- [CHALLENGE A]:
Put the item-finding rows below into a numbered list, leaving out any blank lines.

- [SOURCE EXTRACT]:
------------------------------------

This story is published in partnership with Time.

Such announcements have become almost a national ritual in this moment of heightened sensitivity to police conduct, a ready federal response to the charges of bias and abuse that have risen against law enforcement agencies across the country. From Albuquerque to Ferguson, the arrival of the department’s Civil Rights Division has been meant to signal that Washington understands there is a problem and is committed to solving it.

But as the Obama administration has ratcheted up its oversight of state and local law-enforcement agencies, using a 21-year-old law to impose reforms on police forces that show a pattern of civil rights violations, questions about the effectiveness of those interventions have also been on the rise.

In cities like Detroit and New Orleans, officials have railed at the high cost of the Justice Department’s reform plans, including the multi-million-dollar fees paid to the monitors who make sure local officials comply with federal mandates. Elsewhere, some local officials have simply refused to accept what they view as meddlesome dictates, preferring to fight the demands for change in federal court.

Then there is the challenge of making the policing reforms last. Even where local leaders have embraced Washington’s prescriptions, Justice Department officials have increasingly found themselves returning to grapple a second time with problems they thought they had fixed.

“What we want to do is make sure that we are opening investigations and seeing sustainable reforms through to the end,” the head of the department’s Civil Rights Division, Vanita Gupta, said in an interview.

------------------------------------

[Item-finding rows]
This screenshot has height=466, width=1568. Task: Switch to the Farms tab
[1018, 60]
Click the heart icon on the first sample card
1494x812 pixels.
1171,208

------------------------------------

- [CHALLENGE B]:
Write what comes next in the piece above on federal oversight of local police, starting after its final sentence.

- [TASK ANSWER A]:
1. This screenshot has height=466, width=1568. Task: Switch to the Farms tab
2. [1018, 60]
3. Click the heart icon on the first sample card
4. 1494x812 pixels.
5. 1171,208

- [TASK ANSWER B]:
In cases like that of North Charleston, S.C., Justice officials have sometimes stepped in behind local prosecutors to examine whether police officers involved in a shooting used “objectively unreasonable force” against a suspect in violation of their Constitutional rights. The department seemed to take that approach in announcing Tuesday that it would investigate the death of Freddie Gray, a 25-year-old black man whose spinal cord was severed after he was arrested by the police in Baltimore.

But it is the more systemic investigations – in which state or municipal law-enforcement agencies are suspected of engaging in a “pattern or practice” of civil rights violations – that have both raised public expectations and sometimes fallen short of lasting reforms.

In Cleveland, where Attorney General Eric Holder appeared in December to decry a longstanding pattern of “unreasonable and unnecessary use of force” by the police, he neglected to mention that the Justice Department had investigated the city’s police a decade before. Justice officials settled that earlier case after the city promised to revise its policing methods.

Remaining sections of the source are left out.